Quella bandiera che unisce
Sono quelli della famosa partita Italia-Germania 4-3 del 1970, della cavalcata vincente di Paolo Rossi e soci in Spagna 1982, e ancora quelli che hanno saputo colorare di “azzurro il cielo di Berlino”, come disse il giornalista Rai Marco Civoli nel 2006. Ma sono anche quelli delle “Notti magiche” di Italia ’90, del rigore sbagliato di Baggio, il campione più vero di tutti, a Usa’94 e quelli che hanno dato l’anima con Antonio Conte, il cui entusiasmo è stato fermato ai rigori dalla Germania nel 2016.
Si sono proprio loro, gli Azzurri della Nazionale di calcio per la quale abbiano sofferto e gioito in tutti questi anni, avendo il sottoscritto un’età per poter dire:” io c’ero”.
Una squadra che, qualunque sia la nostra fede calcistica, per qualunque club batta il nostro cuore, è capace, ogni volta che gioca o quasi, di fermare l’intera nazione e di unire tutto il popolo, anche quello meno appassionato, sotto un’unica bandiera. Spesso si sono resi protagonisti, nel bene e nel male, di episodi che comunque hanno distolto l’attenzione di tutti dai problemi reali e dalle magagne del Bel Paese, riportando felicità ed entusiasmo, a volte oltre il limite, laddove queste sensazioni mancavano da un pezzo. Il tutto solo perché hanno saputo correre dietro a un pallone meglio di tanti altri. E allora ben venga il pallone!
Ora questo compito è affidato a Roberto Mancini e ai suoi ventisei ragazzi che da venerdì saranno impegnati in Euro 2020 (il campionato continentale che, causa Pandemia, si disputa un anno dopo ma che ha mantenuto questa data forse proprio per ricordarci in futuro che cosa è successo).
Una squadra che ha saputo ricominciare da zero in uno dei momenti più bui della nostra storia, tecnica e, in gran parte, politica, con il calcio italiano commissariato ma con un CT che scegliendo una strada nuova o poco sperimentata ha cercato con successo di restituire entusiasmo alla gente, diventando una stella colorata di azzurro.
A volte sono cambiati gli interpreti, ma mai la sostanza e Mancini ha creato il Gruppo, con la “G” maiuscola.
Un mix di esperienza e leggerezza, dove regna il rispetto e il riconoscimento dei ruoli. Dove il calcio è un po’ più vero, un po’ più lontano da interessi personali, dal business votato all’unico scopo di far sembrare il bilancio un po’ meno in rosso di quello che in realtà è.

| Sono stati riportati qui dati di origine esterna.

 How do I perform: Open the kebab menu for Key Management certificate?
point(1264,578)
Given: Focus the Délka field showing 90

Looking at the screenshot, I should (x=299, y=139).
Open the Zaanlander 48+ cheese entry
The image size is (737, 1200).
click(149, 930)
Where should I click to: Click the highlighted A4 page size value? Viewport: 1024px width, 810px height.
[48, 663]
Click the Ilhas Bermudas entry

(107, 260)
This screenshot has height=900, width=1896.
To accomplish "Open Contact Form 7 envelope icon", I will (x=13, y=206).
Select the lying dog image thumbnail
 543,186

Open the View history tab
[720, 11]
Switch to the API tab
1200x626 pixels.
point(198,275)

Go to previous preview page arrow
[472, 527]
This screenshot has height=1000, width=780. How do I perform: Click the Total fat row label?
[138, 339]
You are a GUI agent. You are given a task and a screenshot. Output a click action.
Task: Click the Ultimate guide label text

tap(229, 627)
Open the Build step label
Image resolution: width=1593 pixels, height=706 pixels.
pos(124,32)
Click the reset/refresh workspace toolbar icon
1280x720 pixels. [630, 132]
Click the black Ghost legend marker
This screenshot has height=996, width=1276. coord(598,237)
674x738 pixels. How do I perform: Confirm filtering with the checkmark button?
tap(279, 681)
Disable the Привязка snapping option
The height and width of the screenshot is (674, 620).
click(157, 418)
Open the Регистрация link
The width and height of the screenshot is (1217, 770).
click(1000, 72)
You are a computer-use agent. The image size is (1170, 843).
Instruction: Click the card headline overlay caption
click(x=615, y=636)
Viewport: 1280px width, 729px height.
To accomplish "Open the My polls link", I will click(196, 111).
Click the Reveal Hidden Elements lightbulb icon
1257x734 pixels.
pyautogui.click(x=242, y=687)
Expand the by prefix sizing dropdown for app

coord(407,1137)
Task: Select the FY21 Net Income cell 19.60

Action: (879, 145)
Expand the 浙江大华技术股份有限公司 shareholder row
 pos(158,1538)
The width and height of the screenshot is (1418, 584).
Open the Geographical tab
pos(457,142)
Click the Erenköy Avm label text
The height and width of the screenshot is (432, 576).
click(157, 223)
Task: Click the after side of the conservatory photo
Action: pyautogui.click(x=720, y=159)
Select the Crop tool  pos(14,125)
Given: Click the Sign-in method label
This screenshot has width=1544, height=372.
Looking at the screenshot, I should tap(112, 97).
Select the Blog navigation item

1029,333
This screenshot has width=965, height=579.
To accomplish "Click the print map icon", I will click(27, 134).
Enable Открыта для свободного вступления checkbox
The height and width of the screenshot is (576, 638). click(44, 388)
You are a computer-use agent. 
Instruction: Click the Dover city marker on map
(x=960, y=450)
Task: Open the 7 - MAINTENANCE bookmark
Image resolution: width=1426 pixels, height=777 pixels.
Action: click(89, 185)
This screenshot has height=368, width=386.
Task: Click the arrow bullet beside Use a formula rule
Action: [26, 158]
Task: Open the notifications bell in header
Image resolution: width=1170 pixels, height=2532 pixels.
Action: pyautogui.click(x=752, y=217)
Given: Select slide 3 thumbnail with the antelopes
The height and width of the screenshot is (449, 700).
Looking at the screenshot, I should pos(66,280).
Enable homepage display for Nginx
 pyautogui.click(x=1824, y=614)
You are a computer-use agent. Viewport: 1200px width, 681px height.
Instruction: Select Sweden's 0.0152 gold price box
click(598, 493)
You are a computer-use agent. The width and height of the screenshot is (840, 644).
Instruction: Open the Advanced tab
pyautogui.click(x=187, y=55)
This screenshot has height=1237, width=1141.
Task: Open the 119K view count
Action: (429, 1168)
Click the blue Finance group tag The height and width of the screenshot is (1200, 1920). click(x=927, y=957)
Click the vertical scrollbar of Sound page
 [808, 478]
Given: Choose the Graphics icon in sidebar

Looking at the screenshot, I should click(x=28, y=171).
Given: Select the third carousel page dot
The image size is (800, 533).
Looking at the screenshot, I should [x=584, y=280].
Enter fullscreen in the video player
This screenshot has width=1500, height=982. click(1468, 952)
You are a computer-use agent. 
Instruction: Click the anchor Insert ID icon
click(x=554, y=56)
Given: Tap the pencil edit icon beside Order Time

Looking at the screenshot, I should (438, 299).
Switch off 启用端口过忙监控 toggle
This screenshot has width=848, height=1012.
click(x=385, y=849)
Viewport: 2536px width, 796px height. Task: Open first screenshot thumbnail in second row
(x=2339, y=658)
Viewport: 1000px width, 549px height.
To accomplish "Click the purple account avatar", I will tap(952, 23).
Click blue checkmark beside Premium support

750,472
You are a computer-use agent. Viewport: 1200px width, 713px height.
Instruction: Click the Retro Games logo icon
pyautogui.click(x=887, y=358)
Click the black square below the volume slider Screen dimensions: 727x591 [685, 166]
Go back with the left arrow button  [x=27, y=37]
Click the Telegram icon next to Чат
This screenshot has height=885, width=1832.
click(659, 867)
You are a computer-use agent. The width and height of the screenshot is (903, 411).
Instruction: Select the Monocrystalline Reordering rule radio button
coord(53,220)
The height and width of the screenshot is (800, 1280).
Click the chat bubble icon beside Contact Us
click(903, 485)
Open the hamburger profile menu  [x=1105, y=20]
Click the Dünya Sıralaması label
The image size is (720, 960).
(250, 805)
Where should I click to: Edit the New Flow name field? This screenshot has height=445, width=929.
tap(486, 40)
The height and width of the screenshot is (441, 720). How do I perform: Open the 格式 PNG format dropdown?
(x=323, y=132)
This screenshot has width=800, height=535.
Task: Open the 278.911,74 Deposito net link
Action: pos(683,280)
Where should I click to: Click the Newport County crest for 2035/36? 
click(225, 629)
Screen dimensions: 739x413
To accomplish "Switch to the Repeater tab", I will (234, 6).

Un gruppo che, in una situazione un po’ surreale fatta di stadi vuoti e di continue positività al Covid (che ha colpito persino lo stesso Mancini, costringendolo per un paio di partite a dirigere la panchina azzurra in “smart working”), ha ritrovato entusiasmo e voglia di vincere.
A confermarlo sono i numeri che parlano di ventisette partite senza macchia e di un accesso al Campionato Europeo conquistato con dieci successi su dieci incontri nel cammino delle qualificazioni.
Ora l’avventura continua e l’Italia di Mancini si presenta tra i grandi favoriti del torneo che per noi inizierà venerdì contro la Turchia. Una situazione scomoda, per cui è meglio dire che la Francia è più favorita, se non altro per scaramanzia, in un campionato che solo una volta nel 1968 ci ha visto vincenti, ma che spesso non è stato così favorevole per i nostri colori. Nel calcio come in tutti gli sport, si sa, l’imponderabile è sempre dietro l’angolo, ma Mancini e i suoi ragazzi sanno bene che non possono deludere i tifosi curiosi di scoprire la nuova Italia nata dal buio e pronta ad accendere la nostra fantasia.
Comunque vada, come si dice, “sarà un successo”, perché siamo sicuri che il Bel Paese si fermerà ancora una volta e che compariranno di nuovo le bandiere tricolori sui balconi e sulle terrazze, proprio come accadde l’anno scorso durante il primo vero “lockdown”. Allora, fu un gesto spontaneo, una reazione collettiva a una situazione improvvisa e sconosciuta, un modo per dare forza e speranza a un popolo impaurito.
Ora c’è più fiducia e magari le bandiere torneranno anche nelle piazze, (però occhio agli assembramenti) proprio come ai bei tempi dei Mondiali di cui sopra. Sarà un cammino lungo e vincente? Non lo sappiamo. In ogni caso, per qualche giorno l’Italia si fermerà e penserà ad altro. Poi, come sempre, non cambierà nulla e tutto tornerà come prima. Ma, intanto, cominceremo a pensare ai Mondiali e l’entusiasmo si accenderà un’altra volta.